Problem = Render every line of the entries below as a JSON list of strings, one string per line, and leave out the blank lines.

Data lines =

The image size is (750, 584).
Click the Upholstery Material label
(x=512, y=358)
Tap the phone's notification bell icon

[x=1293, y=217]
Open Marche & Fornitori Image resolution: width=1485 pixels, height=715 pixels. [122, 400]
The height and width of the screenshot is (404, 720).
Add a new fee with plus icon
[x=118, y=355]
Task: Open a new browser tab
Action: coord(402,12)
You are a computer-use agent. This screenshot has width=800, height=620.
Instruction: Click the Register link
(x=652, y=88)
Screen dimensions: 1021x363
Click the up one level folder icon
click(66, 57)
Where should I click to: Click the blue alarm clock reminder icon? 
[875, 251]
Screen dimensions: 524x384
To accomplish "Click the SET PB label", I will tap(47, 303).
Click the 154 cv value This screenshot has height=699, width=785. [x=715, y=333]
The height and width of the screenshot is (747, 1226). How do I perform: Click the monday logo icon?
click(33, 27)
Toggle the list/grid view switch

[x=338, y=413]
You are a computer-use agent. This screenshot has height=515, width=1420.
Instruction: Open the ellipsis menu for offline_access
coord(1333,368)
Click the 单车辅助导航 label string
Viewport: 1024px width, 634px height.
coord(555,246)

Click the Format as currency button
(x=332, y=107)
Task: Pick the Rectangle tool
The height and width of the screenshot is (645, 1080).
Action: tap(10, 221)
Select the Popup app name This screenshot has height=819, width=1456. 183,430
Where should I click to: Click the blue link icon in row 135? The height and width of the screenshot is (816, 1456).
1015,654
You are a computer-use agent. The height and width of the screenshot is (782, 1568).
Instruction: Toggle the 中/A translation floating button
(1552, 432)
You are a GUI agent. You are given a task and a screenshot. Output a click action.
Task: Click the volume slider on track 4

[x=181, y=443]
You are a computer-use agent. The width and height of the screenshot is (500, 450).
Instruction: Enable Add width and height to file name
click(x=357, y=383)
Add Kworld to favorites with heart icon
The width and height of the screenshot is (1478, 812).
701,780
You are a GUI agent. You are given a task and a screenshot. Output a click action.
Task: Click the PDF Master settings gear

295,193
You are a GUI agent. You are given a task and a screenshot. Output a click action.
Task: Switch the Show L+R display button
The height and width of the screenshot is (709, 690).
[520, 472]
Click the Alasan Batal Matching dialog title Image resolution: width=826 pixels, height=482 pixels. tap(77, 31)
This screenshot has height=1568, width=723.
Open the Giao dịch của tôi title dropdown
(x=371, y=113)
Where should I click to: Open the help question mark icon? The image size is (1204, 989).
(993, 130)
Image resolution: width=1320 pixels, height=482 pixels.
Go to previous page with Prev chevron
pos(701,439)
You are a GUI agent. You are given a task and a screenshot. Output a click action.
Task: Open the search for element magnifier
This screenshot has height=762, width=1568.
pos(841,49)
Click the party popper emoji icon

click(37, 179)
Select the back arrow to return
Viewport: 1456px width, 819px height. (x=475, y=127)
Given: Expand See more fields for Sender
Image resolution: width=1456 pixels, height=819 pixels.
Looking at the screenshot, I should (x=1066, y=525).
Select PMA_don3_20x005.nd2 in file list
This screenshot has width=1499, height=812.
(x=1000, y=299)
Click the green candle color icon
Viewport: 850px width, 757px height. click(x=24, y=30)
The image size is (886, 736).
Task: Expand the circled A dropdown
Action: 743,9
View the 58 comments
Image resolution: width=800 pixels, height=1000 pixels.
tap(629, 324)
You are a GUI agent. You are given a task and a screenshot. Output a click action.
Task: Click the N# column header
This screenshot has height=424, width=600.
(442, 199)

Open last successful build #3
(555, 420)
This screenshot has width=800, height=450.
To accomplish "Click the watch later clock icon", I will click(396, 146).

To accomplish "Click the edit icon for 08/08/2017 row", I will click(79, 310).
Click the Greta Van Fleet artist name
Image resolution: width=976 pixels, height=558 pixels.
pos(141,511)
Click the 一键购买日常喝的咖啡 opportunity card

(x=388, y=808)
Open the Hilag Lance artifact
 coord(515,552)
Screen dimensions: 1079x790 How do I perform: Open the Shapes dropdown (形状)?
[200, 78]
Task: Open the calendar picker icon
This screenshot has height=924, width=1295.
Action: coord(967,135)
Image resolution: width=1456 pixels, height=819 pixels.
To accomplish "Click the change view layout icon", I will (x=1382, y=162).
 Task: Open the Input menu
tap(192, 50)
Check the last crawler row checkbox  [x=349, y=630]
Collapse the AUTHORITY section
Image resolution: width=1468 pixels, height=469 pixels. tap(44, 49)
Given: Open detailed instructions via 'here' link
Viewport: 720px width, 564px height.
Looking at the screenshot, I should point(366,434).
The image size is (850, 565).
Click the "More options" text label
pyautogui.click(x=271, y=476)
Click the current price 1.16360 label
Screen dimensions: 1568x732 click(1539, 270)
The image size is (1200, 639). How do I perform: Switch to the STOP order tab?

Answer to the task =
[
  "The image size is (750, 584).",
  "Click the Upholstery Material label",
  "(x=512, y=358)",
  "Tap the phone's notification bell icon",
  "[x=1293, y=217]",
  "Open Marche & Fornitori Image resolution: width=1485 pixels, height=715 pixels. [122, 400]",
  "The height and width of the screenshot is (404, 720).",
  "Add a new fee with plus icon",
  "[x=118, y=355]",
  "Task: Open a new browser tab",
  "Action: coord(402,12)",
  "You are a computer-use agent. This screenshot has width=800, height=620.",
  "Instruction: Click the Register link",
  "(x=652, y=88)",
  "Screen dimensions: 1021x363",
  "Click the up one level folder icon",
  "click(66, 57)",
  "Where should I click to: Click the blue alarm clock reminder icon? ",
  "[875, 251]",
  "Screen dimensions: 524x384",
  "To accomplish \"Click the SET PB label\", I will tap(47, 303).",
  "Click the 154 cv value This screenshot has height=699, width=785. [x=715, y=333]",
  "The height and width of the screenshot is (747, 1226). How do I perform: Click the monday logo icon?",
  "click(33, 27)",
  "Toggle the list/grid view switch",
  "[x=338, y=413]",
  "You are a computer-use agent. This screenshot has height=515, width=1420.",
  "Instruction: Open the ellipsis menu for offline_access",
  "coord(1333,368)",
  "Click the 单车辅助导航 label string",
  "Viewport: 1024px width, 634px height.",
  "coord(555,246)",
  "Click the Format as currency button",
  "(x=332, y=107)",
  "Task: Pick the Rectangle tool",
  "The height and width of the screenshot is (645, 1080).",
  "Action: tap(10, 221)",
  "Select the Popup app name This screenshot has height=819, width=1456. 183,430",
  "Where should I click to: Click the blue link icon in row 135? The height and width of the screenshot is (816, 1456).",
  "1015,654",
  "You are a computer-use agent. The height and width of the screenshot is (782, 1568).",
  "Instruction: Toggle the 中/A translation floating button",
  "(1552, 432)",
  "You are a GUI agent. You are given a task and a screenshot. Output a click action.",
  "Task: Click the volume slider on track 4",
  "[x=181, y=443]",
  "You are a computer-use agent. The width and height of the screenshot is (500, 450).",
  "Instruction: Enable Add width and height to file name",
  "click(x=357, y=383)",
  "Add Kworld to favorites with heart icon",
  "The width and height of the screenshot is (1478, 812).",
  "701,780",
  "You are a GUI agent. You are given a task and a screenshot. Output a click action.",
  "Task: Click the PDF Master settings gear",
  "295,193",
  "You are a GUI agent. You are given a task and a screenshot. Output a click action.",
  "Task: Switch the Show L+R display button",
  "The height and width of the screenshot is (709, 690).",
  "[520, 472]",
  "Click the Alasan Batal Matching dialog title Image resolution: width=826 pixels, height=482 pixels. tap(77, 31)",
  "This screenshot has height=1568, width=723.",
  "Open the Giao dịch của tôi title dropdown",
  "(x=371, y=113)",
  "Where should I click to: Open the help question mark icon? The image size is (1204, 989).",
  "(993, 130)",
  "Image resolution: width=1320 pixels, height=482 pixels.",
  "Go to previous page with Prev chevron",
  "pos(701,439)",
  "You are a GUI agent. You are given a task and a screenshot. Output a click action.",
  "Task: Open the search for element magnifier",
  "This screenshot has height=762, width=1568.",
  "pos(841,49)",
  "Click the party popper emoji icon",
  "click(37, 179)",
  "Select the back arrow to return",
  "Viewport: 1456px width, 819px height. (x=475, y=127)",
  "Given: Expand See more fields for Sender",
  "Image resolution: width=1456 pixels, height=819 pixels.",
  "Looking at the screenshot, I should (x=1066, y=525).",
  "Select PMA_don3_20x005.nd2 in file list",
  "This screenshot has width=1499, height=812.",
  "(x=1000, y=299)",
  "Click the green candle color icon",
  "Viewport: 850px width, 757px height. click(x=24, y=30)",
  "The image size is (886, 736).",
  "Task: Expand the circled A dropdown",
  "Action: 743,9",
  "View the 58 comments",
  "Image resolution: width=800 pixels, height=1000 pixels.",
  "tap(629, 324)",
  "You are a GUI agent. You are given a task and a screenshot. Output a click action.",
  "Task: Click the N# column header",
  "This screenshot has height=424, width=600.",
  "(442, 199)",
  "Open last successful build #3",
  "(555, 420)",
  "This screenshot has width=800, height=450.",
  "To accomplish \"Click the watch later clock icon\", I will click(396, 146).",
  "To accomplish \"Click the edit icon for 08/08/2017 row\", I will click(79, 310).",
  "Click the Greta Van Fleet artist name",
  "Image resolution: width=976 pixels, height=558 pixels.",
  "pos(141,511)",
  "Click the 一键购买日常喝的咖啡 opportunity card",
  "(x=388, y=808)",
  "Open the Hilag Lance artifact",
  " coord(515,552)",
  "Screen dimensions: 1079x790 How do I perform: Open the Shapes dropdown (形状)?",
  "[200, 78]",
  "Task: Open the calendar picker icon",
  "This screenshot has height=924, width=1295.",
  "Action: coord(967,135)",
  "Image resolution: width=1456 pixels, height=819 pixels.",
  "To accomplish \"Click the change view layout icon\", I will (x=1382, y=162).",
  " Task: Open the Input menu",
  "tap(192, 50)",
  "Check the last crawler row checkbox  [x=349, y=630]",
  "Collapse the AUTHORITY section",
  "Image resolution: width=1468 pixels, height=469 pixels. tap(44, 49)",
  "Given: Open detailed instructions via 'here' link",
  "Viewport: 720px width, 564px height.",
  "Looking at the screenshot, I should point(366,434).",
  "The image size is (850, 565).",
  "Click the \"More options\" text label",
  "pyautogui.click(x=271, y=476)",
  "Click the current price 1.16360 label",
  "Screen dimensions: 1568x732 click(1539, 270)",
  "The image size is (1200, 639). How do I perform: Switch to the STOP order tab?"
]